___ 読む文章
リリステ_アート開発話・3Dモデル

リリステ_アート開発話・3Dモデル

はじめまして。Aiming第ニ事業部アート部シニアマネージャーの板井です。

今回紹介するタイトル「2.5次元の誘惑(リリサ)天使たちのステージ」(以降「リリステ」)では、アートディレクターを担当させていただきました。
今回はそのリリステの開発について、キャラクターの見せ方とモデリングを中心に少しだけ紹介させていただきます。


開発開始段階でのアートの課題と対策について

 本開発の開始から半年前の2022年12月末、試作開始前で課せられた課題は「高品質な3Dキャラクターモデルに挑戦する」ことでした。
更に、タイトルとしてリリステの女の子の魅力を最大限に感じてもらうため「より近くでキャラを見たい」という課題もありました。
今回は、その為の試行錯誤を3つほど紹介します。


▲アニメ設定画と3Dモデルの比較(左がアニメ設定画・右が3Dモデル)▲

▲3Dモデル360度回転イメージ▲

課題1:より魅力的な3Dキャラクターモデリング・骨格表現の強化

リリステのキャラクターモデルは、最大8人表示する事を想定し、約40000ポリゴンとしました。
コレは、今までの第ニ事業部のタイトルに比べ、約2倍以上となります。
理由の一つとしては、上記に記載した「アップでキャラクターを見た際に、耐えうるクオリティにするため」です。
そのクオリティの基軸として「アニメの再現性」を重視しました。
キャラクターの顔・表情については、より重点的に気を使いました。

また、キャラクターの動きのリアリティを追求するために、関節表現の強化に注力しました。
______
___ データ一覧
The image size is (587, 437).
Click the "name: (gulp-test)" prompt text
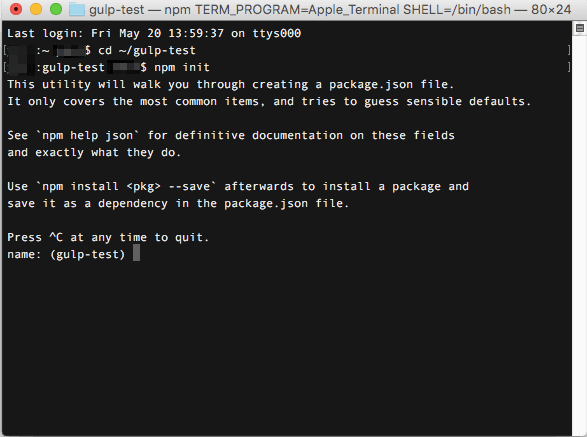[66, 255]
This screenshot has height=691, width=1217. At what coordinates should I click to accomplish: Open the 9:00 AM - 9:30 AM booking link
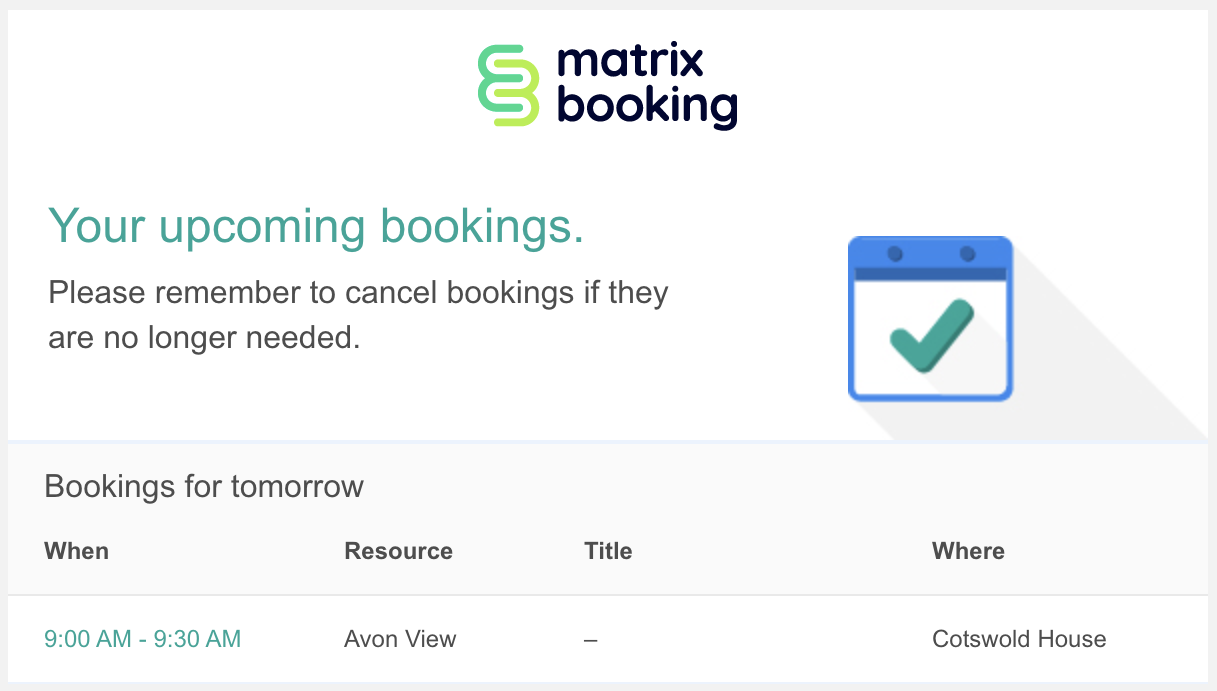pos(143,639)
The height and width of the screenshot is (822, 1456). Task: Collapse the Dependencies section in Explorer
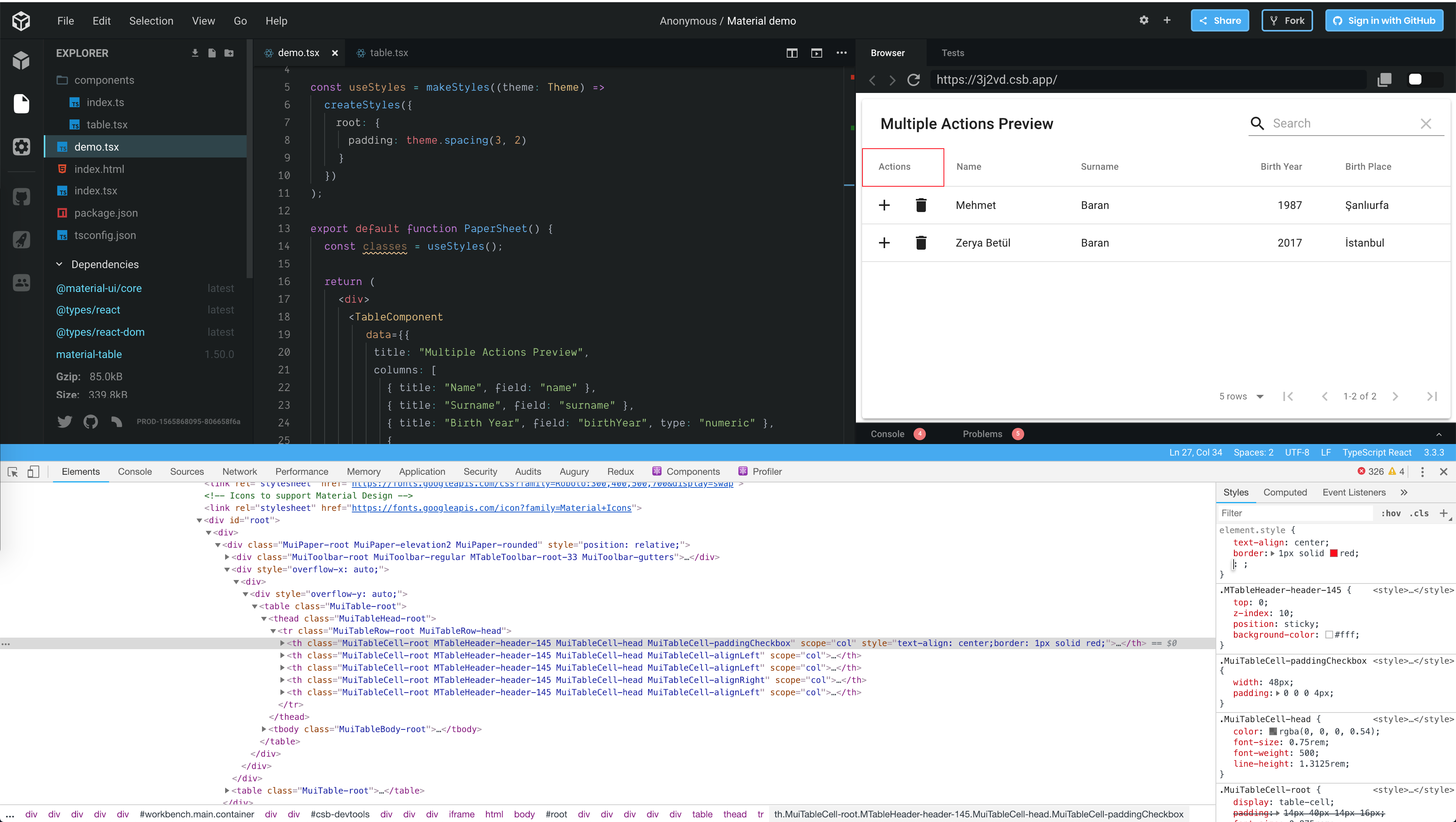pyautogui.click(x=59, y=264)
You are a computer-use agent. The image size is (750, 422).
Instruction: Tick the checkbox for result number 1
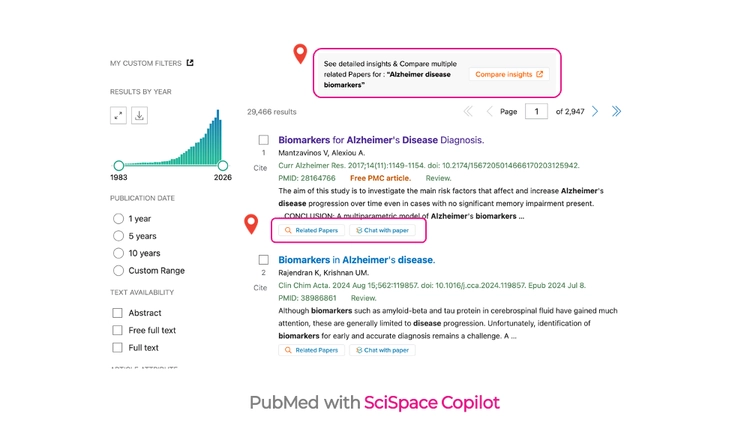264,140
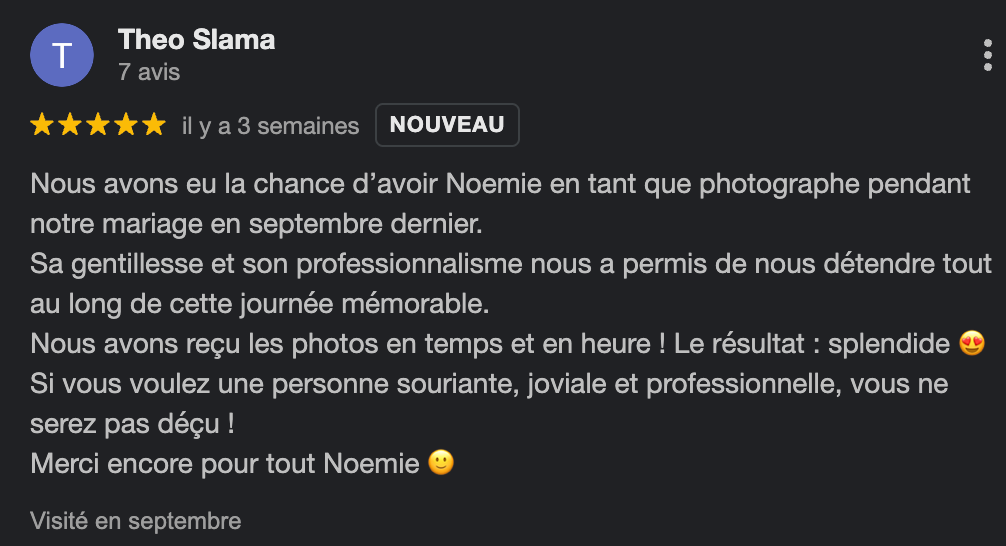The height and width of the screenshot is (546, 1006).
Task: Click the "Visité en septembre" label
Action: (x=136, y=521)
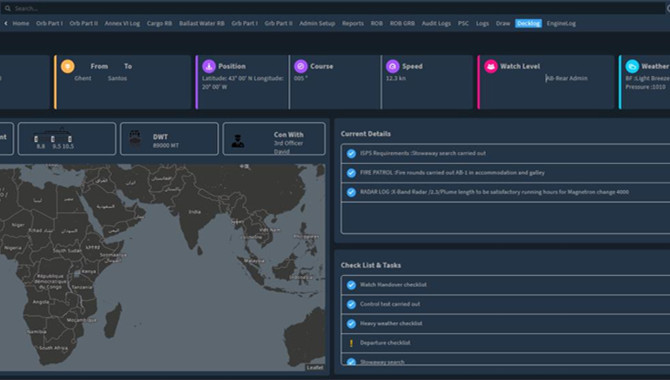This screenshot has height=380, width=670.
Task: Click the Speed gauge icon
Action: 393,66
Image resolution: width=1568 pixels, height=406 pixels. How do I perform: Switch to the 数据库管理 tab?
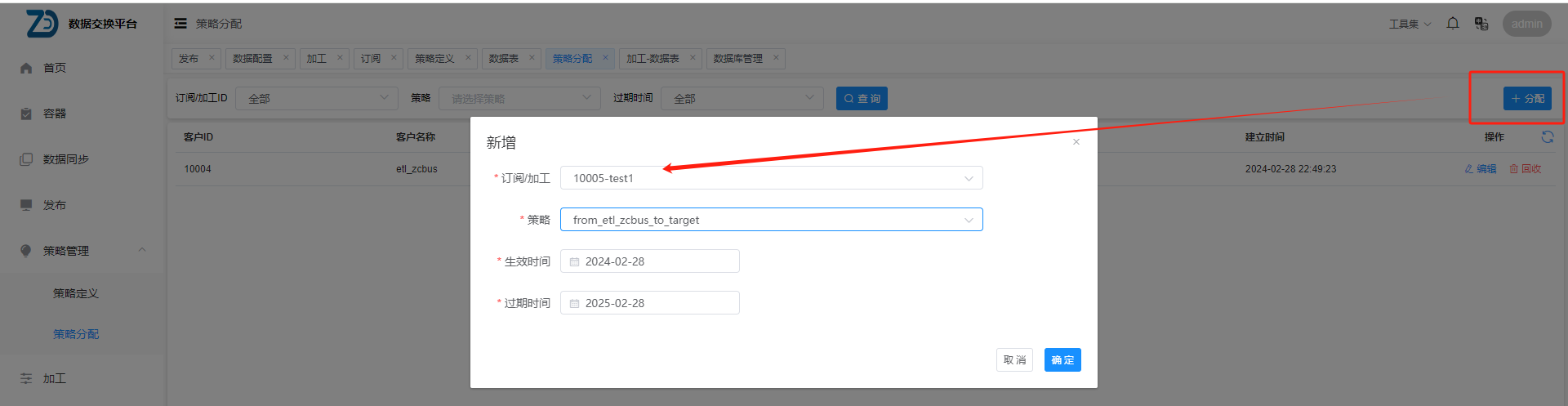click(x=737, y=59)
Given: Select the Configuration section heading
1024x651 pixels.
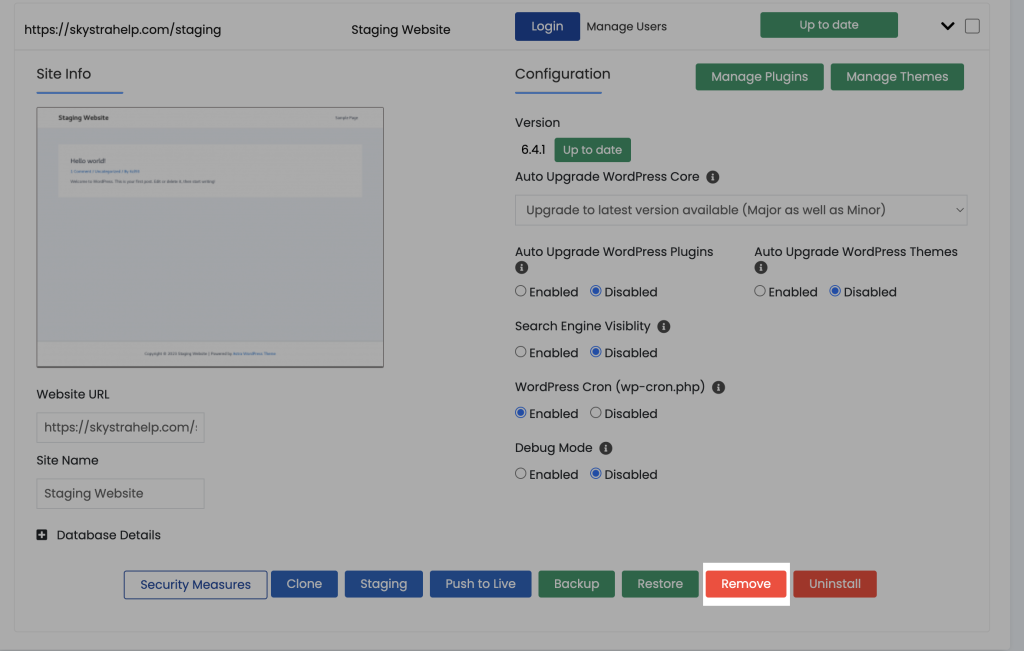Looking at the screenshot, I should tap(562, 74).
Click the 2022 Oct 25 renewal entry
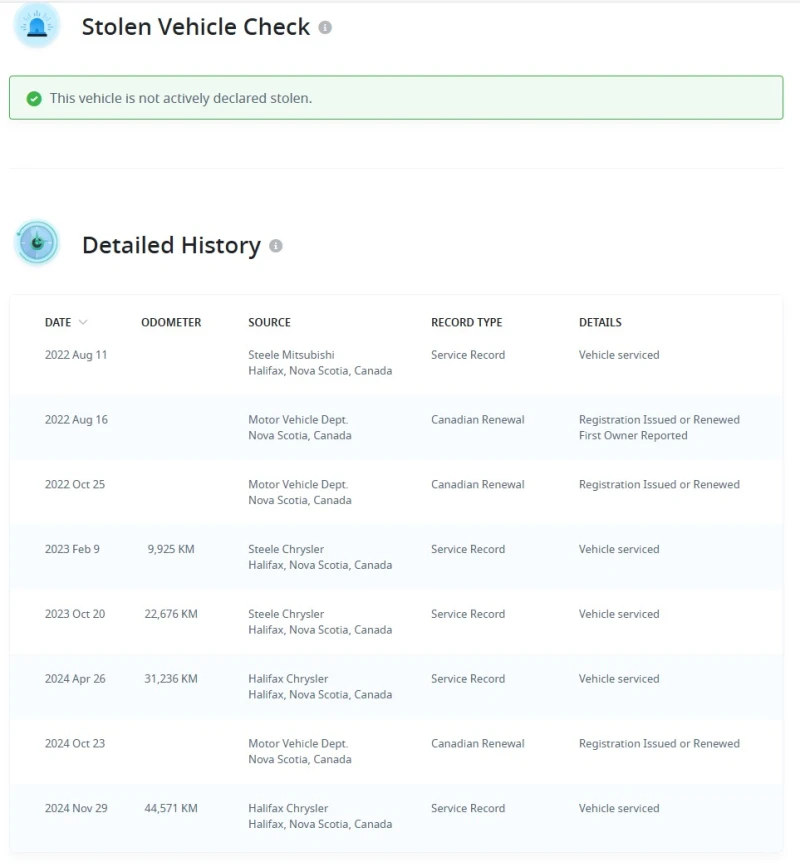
______
演習問題:
A: リリステの開発に関する文章によると、リリステのキャラクターモデルは約何ポリゴンとされましたか。
B: 次の(i)～(iii)がリリステの開発に関する文章の内容と合っているかどうかを判断し、それぞれ根拠となる文中の語句を正確に引用してください。
(i) 試作開始前の課題が課されたのは、本開発の開始から半年前の2022年12月末だった。
(ii) キャラクターモデルは、最大4人を表示することを想定していた。
(iii) キャラクターモデルのポリゴン数は、これまでの第ニ事業部のタイトルの約半分だった。

演習の解答:
A: 約40000ポリゴンです。

B:
(i) はい。「本開発の開始から半年前の2022年12月末」
(ii) いいえ。「最大8人表示する事を想定し」
(iii) いいえ。「今までの第ニ事業部のタイトルに比べ、約2倍以上となります」